**EXCERPTED RECORDS**
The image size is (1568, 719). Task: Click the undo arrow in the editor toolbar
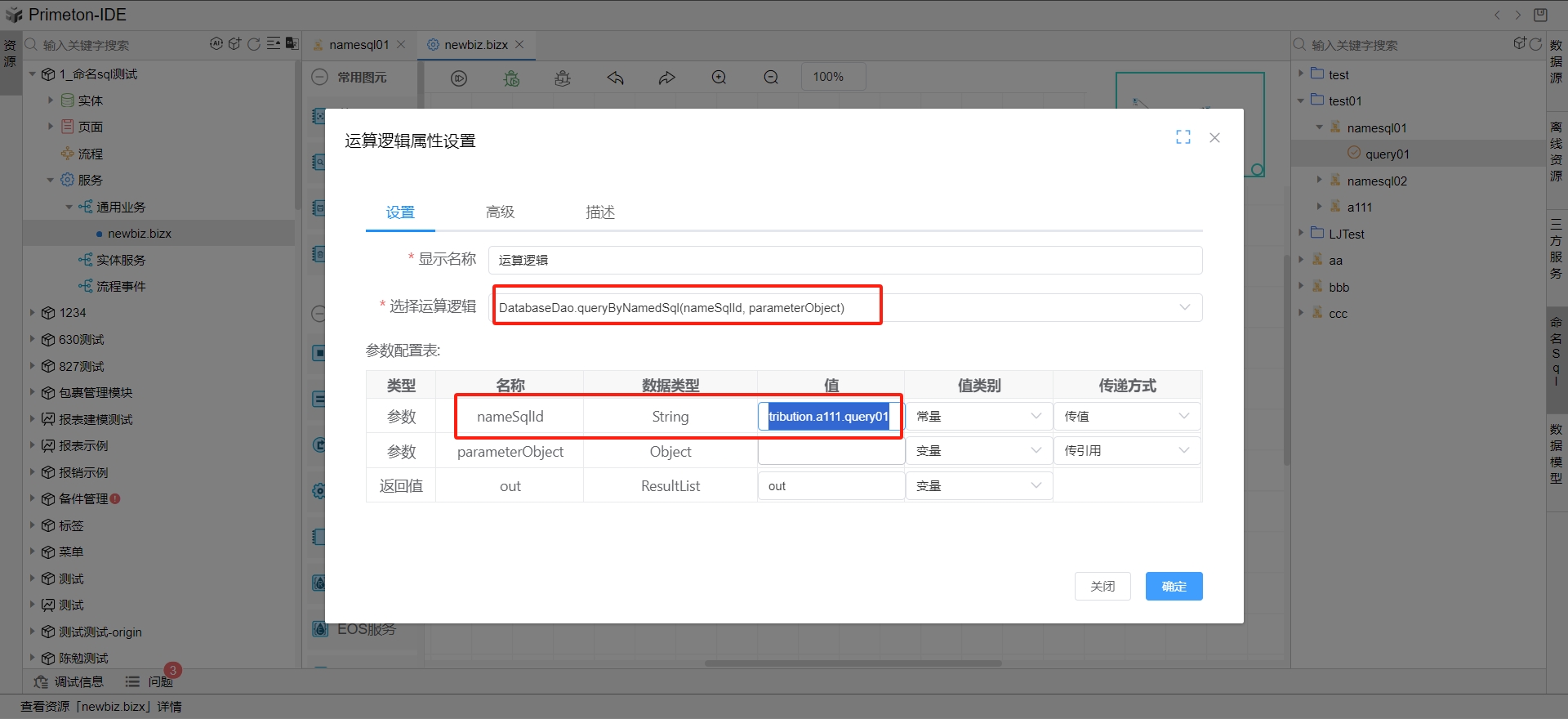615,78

...

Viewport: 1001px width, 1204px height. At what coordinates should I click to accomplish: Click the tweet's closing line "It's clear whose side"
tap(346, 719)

...

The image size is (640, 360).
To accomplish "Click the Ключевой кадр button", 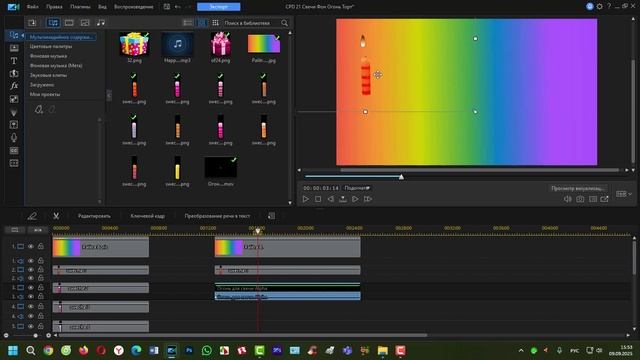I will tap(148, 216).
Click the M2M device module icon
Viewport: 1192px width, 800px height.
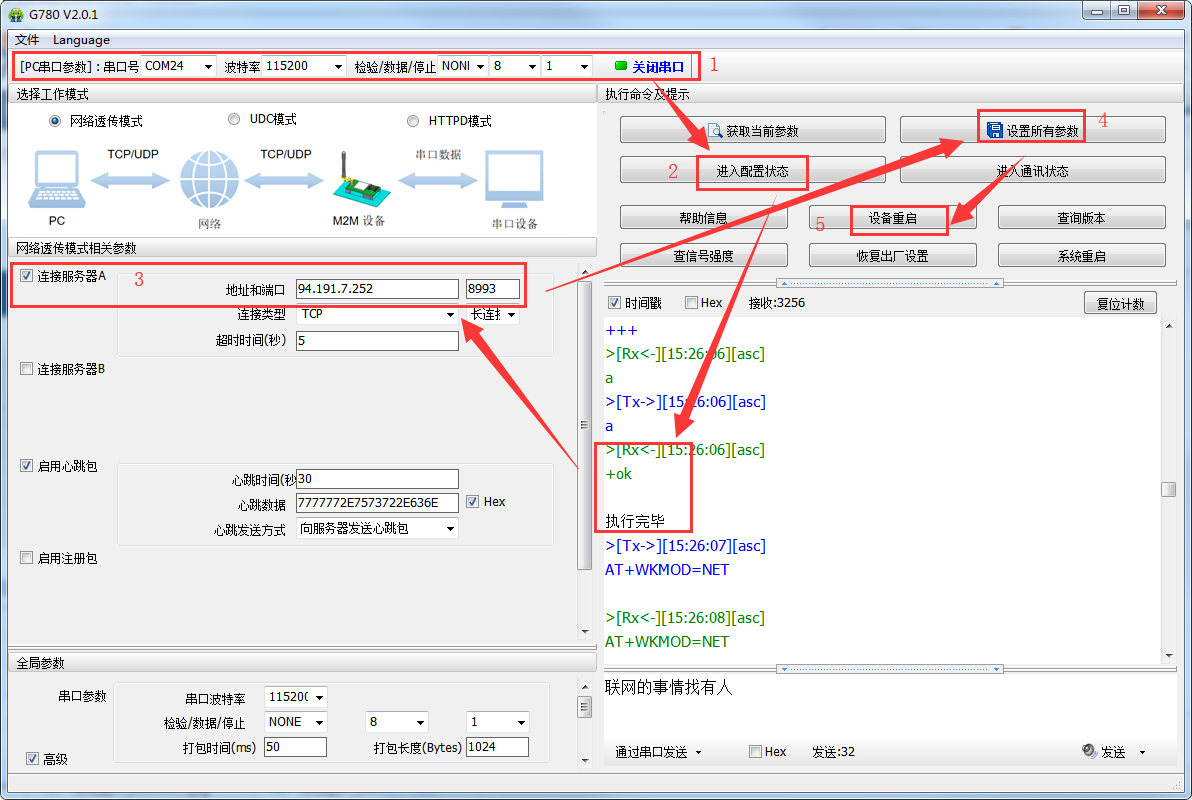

**WHAT IS ASKED**
Quote everything from the line containing "Viewport: 1001px width, 1204px" down to the line containing "tap(346, 719)", both of those lines included.

**OUTPUT OF THE TASK**
Viewport: 1001px width, 1204px height. At what coordinates should I click to accomplish: Click the tweet's closing line "It's clear whose side"
tap(346, 719)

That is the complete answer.